Craig Stephen Copland is a man with a mission –to write 60 new Sherlock Holmes stories. He’s well on his way. Two of them take Holmes and Dr. John Watson well away from England – to the United States and Japan.
In The Hudson Valley Mystery, Holmes and Watson (ably assisted by Mrs. Watson) travel to New York to investigate what appears to be an open-and-shut case. Charles McCarthy, who had made a considerable fortune in the California Gold Rush, has been murdered, and his nineteen-year-old son James has confessed, pled insanity, and is now confined in a prison for the criminally insane. The widow (and mother) has retained Holmes, not believing that her son could have committed the deed.
Involved are the nearby neighbor and Gold Rush partner John Turner and his daughter, and Holmes and Watson soon learn that few of the people in both families are telling the truth. Something is being hidden, and Holmes is determined to discover what it is.
In The Yellow Farce, Holmes and Watson travel to Japan at the behest (actually, the demand) of Holmes’ brother Mycroft. It is 1905, Japan and Russia are at war, and the Russian fleet is sailing around the world to battle the Japanese fleet. The head of the British legation in Tokyo is married to an American who happens to be a former Russian, and it looks like the woman is up to no good in trying to tilt the British toward supporting the Russians.
Craig Stephen Copland |
It’s a vastly different culture from England or the United States, and the detective duo find themselves confronting gun smuggling, spies everywhere, and even what looks to be a planned assassination. The climax will come at the summit of Mount Fuji.

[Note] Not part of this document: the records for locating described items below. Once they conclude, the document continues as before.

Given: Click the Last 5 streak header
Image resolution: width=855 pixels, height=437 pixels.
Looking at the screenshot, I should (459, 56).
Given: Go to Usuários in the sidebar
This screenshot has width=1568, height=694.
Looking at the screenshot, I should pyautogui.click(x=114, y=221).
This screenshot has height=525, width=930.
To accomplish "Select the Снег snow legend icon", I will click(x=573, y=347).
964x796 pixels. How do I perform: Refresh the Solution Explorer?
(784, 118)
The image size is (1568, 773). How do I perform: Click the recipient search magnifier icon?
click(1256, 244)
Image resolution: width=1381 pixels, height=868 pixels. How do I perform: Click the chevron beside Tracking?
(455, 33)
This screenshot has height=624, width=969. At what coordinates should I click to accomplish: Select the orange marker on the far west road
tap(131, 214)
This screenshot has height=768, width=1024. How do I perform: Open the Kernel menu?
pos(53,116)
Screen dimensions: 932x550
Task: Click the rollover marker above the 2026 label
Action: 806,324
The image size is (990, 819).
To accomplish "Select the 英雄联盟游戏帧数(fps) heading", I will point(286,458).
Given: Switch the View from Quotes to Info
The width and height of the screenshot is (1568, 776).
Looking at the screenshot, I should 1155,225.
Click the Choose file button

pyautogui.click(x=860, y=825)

Copland is a longtime fan of Arthur Conan Doyle’s Sherlock Holmes. After he retired, he set himself a goal of writing a new Sherlock Holmes mystery related to and inspired by each of the 60 stories published by Conan Doyle. He’s also written monographs on Holmes and two non-Holmes mystery stories featuring a detective in the Old American West, the Reverend Ezekiel Black. He currently lives and writes in Toronto, Buenos Aires, New York, and the Okanagan Valley in British Columbia.
The stories are great fun, but readers should not expect an exact reproduction of Holmes and Watson. Copland’s Holmes make mistakes, and he often has to directed on to a better path by Watson and his wife. That said, it makes for a more realistic detective, one that is still paying homage to the original stories.
1 comment:
Bummer! They are all Kindle editions. Guess I'll have to figure this one out.